Inositol Phosphate 1 Assay

Accumulation of myo-inositol phosphate 1 (IP₁), a downstream metabolite of IP₃, was measured by using a IP-One homogeneous time-resolved fluorescence (HTRF) kit (catalog no. 62, IPAPEB; Cisbio, Bedford, MA). Functional coupling of the CB₁ receptor to G_q G protein leads to phospholipase Cβ activation and initiation of the inositol phosphate (IP) cascade. Accumulated IP₃ is quickly dephosphorylated to IP₂ and then IP₁. This assay takes advantage of the fact that accumulated IP₁ is protected from further degradation by the addition of lithium chloride and IP₁ levels can be easily quantified using a HTRF assay.
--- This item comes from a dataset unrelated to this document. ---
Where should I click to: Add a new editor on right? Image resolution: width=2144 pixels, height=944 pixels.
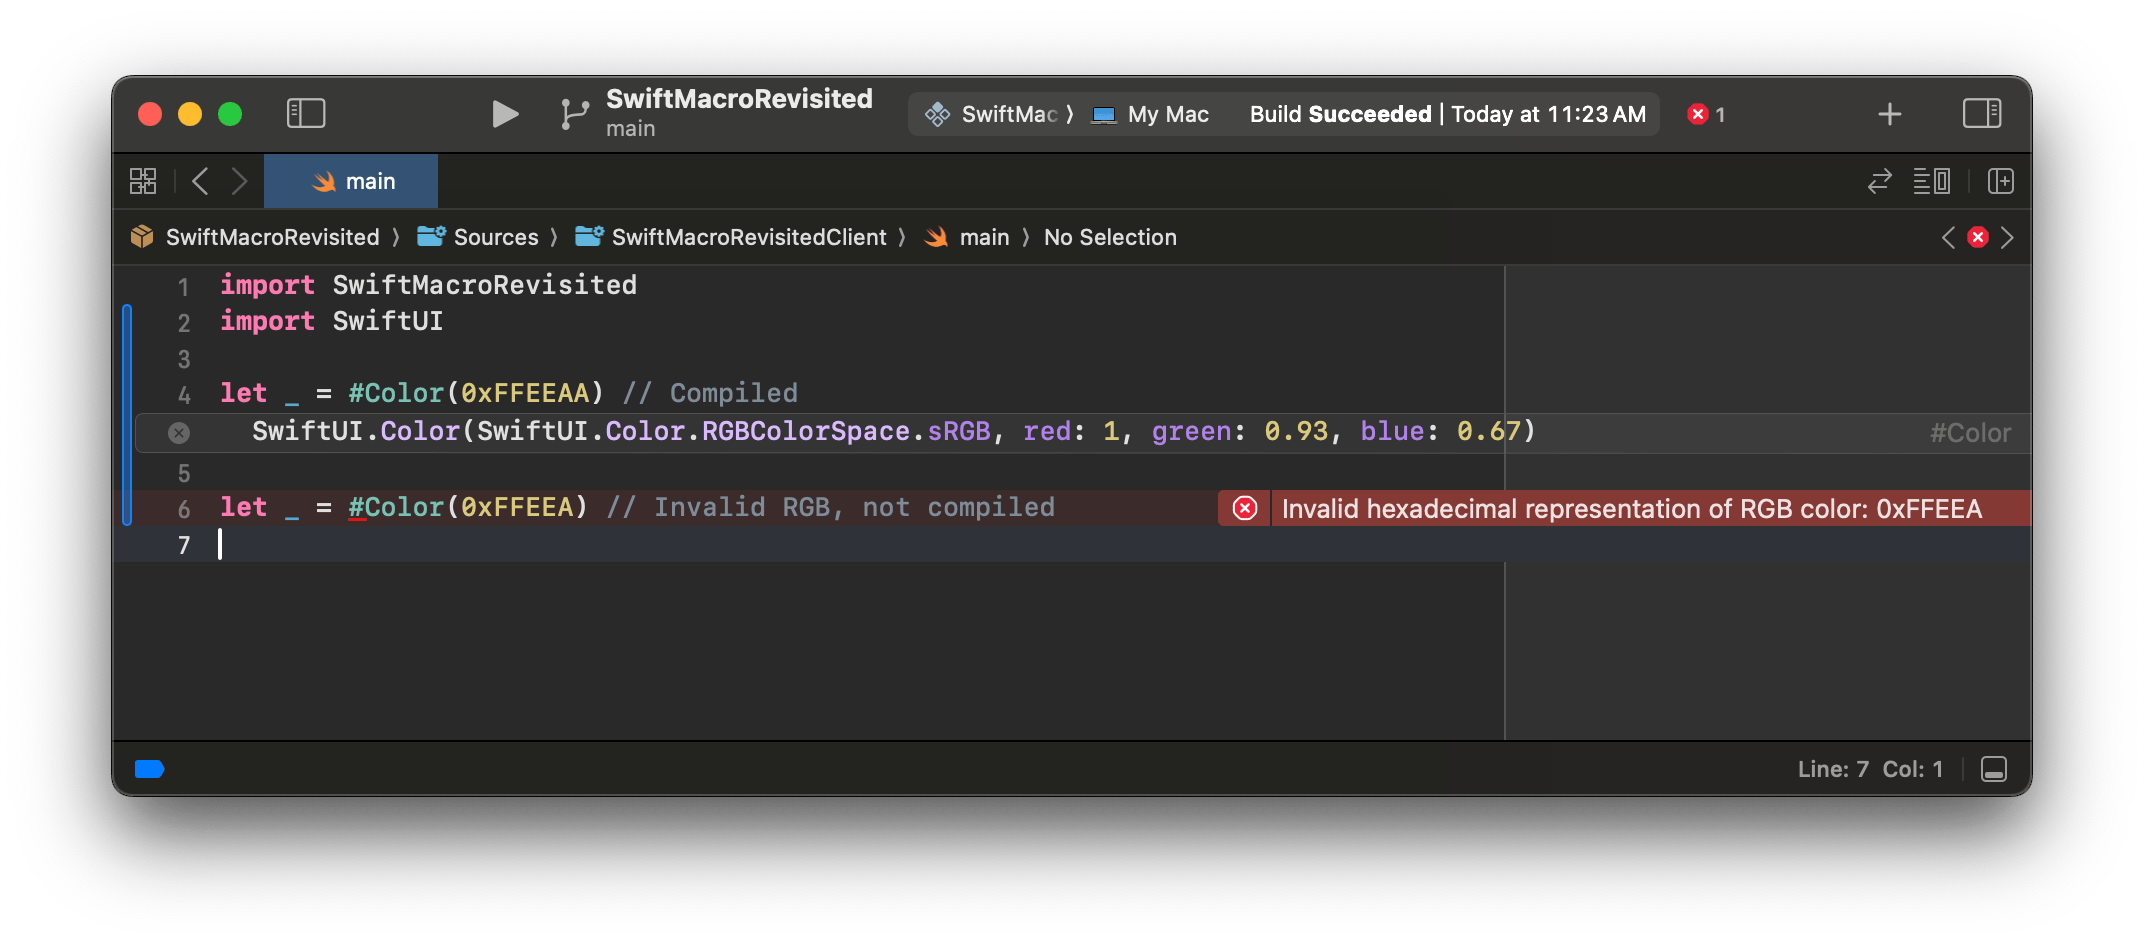2000,181
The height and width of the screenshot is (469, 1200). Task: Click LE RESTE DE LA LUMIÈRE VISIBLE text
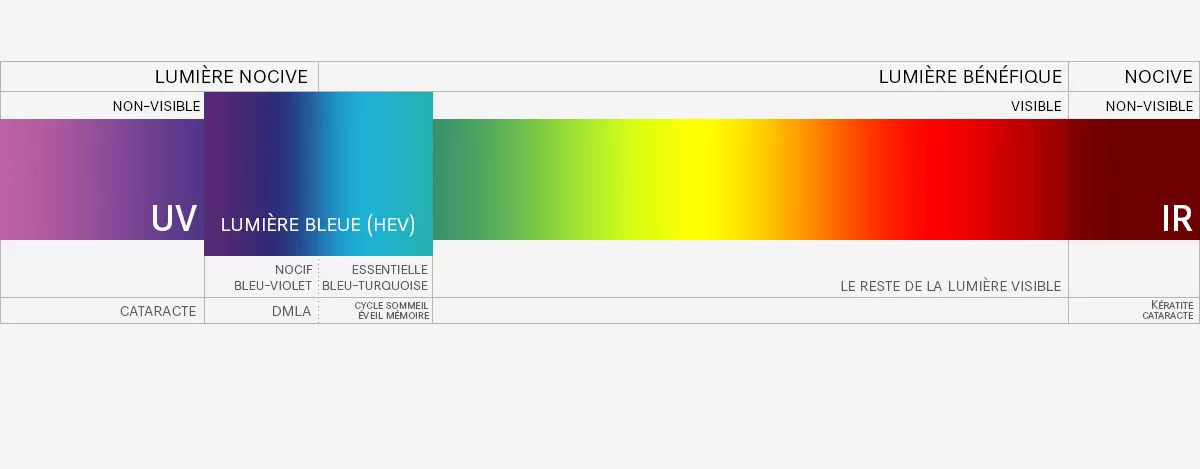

HA-CB₁ HEK cells were detached from approximately 60% confluent plates/dish using versene. Cells (10 µl, 5000 cells) were resuspended in 1× stimulation buffer (containing lithium chloride, supplied with the kit) and were incubated for 1 hour at 37°C in 5% CO₂, humidified air and then transferred to a 384-well OptiPlate, followed by stimulation with drugs/compounds made in dimethylsulfoxide/ethanol as appropriate, for 10 minutes. Cells were then lysed with 5 µl IP₁-d₂ (made fresh in lysis buffer, supplied with the kit), followed by addition of 5 µl Ab-cryptate (made fresh in lysis buffer). Plates were incubated further for 90 minutes at room temperature and then read in HTRF mode on an Enspire plate reader. All cell-based assay experiments were performed in triplicate and were repeated at least two times, unless mentioned otherwise.